Jakarta (ANTARA News) - Pembongkaran 168 villa di kawasan Taman Nasional Gunung Halimun mulai dilakukan paling lambat sebulan lagi, setelah pemda kabupaten Bogor memberi tiga kali peringatan.

"Sebelum dibongkar habis, pemilik 168 villa itu akan diberi surat peringatan sebanyak tiga kali dalam rentang waktu tujuh hari. Jadi paling lambat dalam satu bulan ke depan, seluruh villa itu harus sudah dibongkar Pemda setempat," kata Direktur jenderal PHKA Kementrian Kehutanan, Darori, di Jakarta, Minggu.

Untuk keperluan pembongkaran itu, Kementerian Kehutanan berkoordinasi dengan Muspida di Jawa Barat.

Mulai Senin (15/4), katanya, Kepala Balai yang mengelola kawasan hutan akan menyurati Bupati kabupaten Bogor untuk meminta bantuan pembongkaran villa tersebut karena mereka yang punya perangkat. "Setelah menerima surat Kepala Balai pengelolaan hutan itu, Pemda melanjutkannya dengan menyurati para pemilik villa di kawasan tersebut," katanya.

Keputusan membongkar villa itu diambil, katanya, setelah Kemenhut mengundang para pejabat daerah, Lembaga Ilmu Pengetahuan Indonesia (LIPI), Komisi Pemberantasan Korupsi (KPK), Mabes Polri, Kejaksaan Agung dan Kementerian Dalam Negeri, Badan Pertanahan Nasional (BPN) dan instansi terkait lainnya melakukan rapat koordinasi untuk menangani masalah pemanfaatan kawasan hutan untuk kegiatan pembangunan villa dan pemukiman.

"Dalam rapat koordinasi itu memang tidak ditemukan ada pemilik lahan yang memperoleh sertifikat kepemilikan tanah di kawasan tersebut. Kalau ada, KPK akan perika BPN setempat."

Prinsipnya, seluruh bangunan yang dinilai merugikan di kawasan taman nasional, terutama villa mewah, tetap akan dibongkar.

Sementara masyarakat tradisional yang sudah menempati kawasan ini akan diberi kesempatan untuk melanjutkan usaha pertaniannya. Mereka yang berada di zona inti taman nasional akan dipindahkan, kata Darori.
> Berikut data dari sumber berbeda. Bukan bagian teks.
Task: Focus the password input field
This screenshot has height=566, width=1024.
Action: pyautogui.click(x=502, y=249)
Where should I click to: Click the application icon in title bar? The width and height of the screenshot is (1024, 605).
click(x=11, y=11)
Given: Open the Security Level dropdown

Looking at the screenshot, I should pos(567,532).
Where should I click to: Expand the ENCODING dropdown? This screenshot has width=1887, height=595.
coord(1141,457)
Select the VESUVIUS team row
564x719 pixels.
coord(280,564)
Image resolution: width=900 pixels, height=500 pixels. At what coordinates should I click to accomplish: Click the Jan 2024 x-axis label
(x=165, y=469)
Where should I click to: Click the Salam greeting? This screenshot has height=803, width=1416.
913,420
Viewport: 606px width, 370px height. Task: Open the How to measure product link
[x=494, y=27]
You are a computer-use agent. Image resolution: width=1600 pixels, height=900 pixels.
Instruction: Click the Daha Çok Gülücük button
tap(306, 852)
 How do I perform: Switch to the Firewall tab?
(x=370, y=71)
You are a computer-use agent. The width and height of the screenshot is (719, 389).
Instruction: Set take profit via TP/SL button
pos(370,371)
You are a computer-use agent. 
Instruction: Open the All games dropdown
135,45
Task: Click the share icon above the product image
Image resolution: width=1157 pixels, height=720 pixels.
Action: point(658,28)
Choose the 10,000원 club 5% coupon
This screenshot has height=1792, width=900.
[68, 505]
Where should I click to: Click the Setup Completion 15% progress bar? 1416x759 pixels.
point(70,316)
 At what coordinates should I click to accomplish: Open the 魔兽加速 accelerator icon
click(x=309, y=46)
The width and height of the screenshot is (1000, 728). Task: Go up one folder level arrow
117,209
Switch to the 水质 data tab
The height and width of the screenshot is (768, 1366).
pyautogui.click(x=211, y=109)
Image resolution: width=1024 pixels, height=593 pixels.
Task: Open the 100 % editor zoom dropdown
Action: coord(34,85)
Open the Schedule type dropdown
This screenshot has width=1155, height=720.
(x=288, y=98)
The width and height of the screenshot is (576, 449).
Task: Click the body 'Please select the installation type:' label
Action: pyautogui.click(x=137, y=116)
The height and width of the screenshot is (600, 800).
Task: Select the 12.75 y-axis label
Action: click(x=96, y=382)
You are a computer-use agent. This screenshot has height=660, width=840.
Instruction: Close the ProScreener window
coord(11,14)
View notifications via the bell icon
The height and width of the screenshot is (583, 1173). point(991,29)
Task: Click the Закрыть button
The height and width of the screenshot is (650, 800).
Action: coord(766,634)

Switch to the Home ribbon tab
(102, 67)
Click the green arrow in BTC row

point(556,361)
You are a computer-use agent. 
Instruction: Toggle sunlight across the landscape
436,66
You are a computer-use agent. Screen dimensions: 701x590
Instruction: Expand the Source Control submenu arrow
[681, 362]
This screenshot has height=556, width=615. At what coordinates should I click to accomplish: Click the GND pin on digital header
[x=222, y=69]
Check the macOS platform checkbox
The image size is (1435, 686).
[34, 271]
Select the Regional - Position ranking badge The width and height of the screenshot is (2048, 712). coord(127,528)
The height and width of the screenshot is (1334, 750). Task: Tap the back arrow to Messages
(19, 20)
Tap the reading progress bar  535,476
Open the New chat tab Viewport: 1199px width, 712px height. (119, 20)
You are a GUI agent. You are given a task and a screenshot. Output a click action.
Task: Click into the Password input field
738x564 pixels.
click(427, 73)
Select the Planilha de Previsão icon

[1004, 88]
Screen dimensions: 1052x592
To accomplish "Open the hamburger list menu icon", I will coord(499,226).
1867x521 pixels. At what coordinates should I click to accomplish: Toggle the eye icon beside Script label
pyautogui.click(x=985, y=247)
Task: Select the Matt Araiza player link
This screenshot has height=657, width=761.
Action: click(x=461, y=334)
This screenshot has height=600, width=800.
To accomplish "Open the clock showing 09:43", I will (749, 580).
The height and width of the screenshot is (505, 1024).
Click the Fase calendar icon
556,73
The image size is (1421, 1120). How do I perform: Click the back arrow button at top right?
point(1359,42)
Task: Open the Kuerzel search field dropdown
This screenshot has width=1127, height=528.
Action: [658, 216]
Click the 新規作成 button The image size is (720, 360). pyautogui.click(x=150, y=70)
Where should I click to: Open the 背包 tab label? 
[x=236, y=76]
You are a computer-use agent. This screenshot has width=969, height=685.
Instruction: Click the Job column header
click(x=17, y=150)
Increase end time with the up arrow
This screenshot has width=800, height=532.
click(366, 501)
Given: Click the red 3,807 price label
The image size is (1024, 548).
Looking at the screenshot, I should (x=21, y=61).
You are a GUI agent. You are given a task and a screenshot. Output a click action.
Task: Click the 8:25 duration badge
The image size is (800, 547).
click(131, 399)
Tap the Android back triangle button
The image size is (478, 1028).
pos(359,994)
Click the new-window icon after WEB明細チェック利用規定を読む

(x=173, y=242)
Selain itu, mereka juga tidak diizinkan mendirikan bangunan yang merusak kelestarian hutan. Meski demikian, menurutnya, mereka diperkenankan menduduki kawasan itu dengan melakukan penanaman pohon yang produksi, sehingga menunjang dan menjaga kelestarian hutan, bukan memilikinya.

"Kawasan hutan itu statusnya tetap tanah negara yang tidak diizinkan terjadi transaksi jual beli bersifat perorangan atau kelompok."

Menjawab pertanyaan tentang pemanfaatan kawasan hutan konservasi seluas 260 ha oleh pengurus Legiun Veteran Pusat, menurut Darori, masih dalam proses pertukaran lahan dengan areal di Desa Ciwelad seluas 256 ha. "Sampai sekarang, prosesnya belum jelas karena status alih fungsi kawasan hutan konservasi di Taman Nasional Gunung Halimun belum diubah."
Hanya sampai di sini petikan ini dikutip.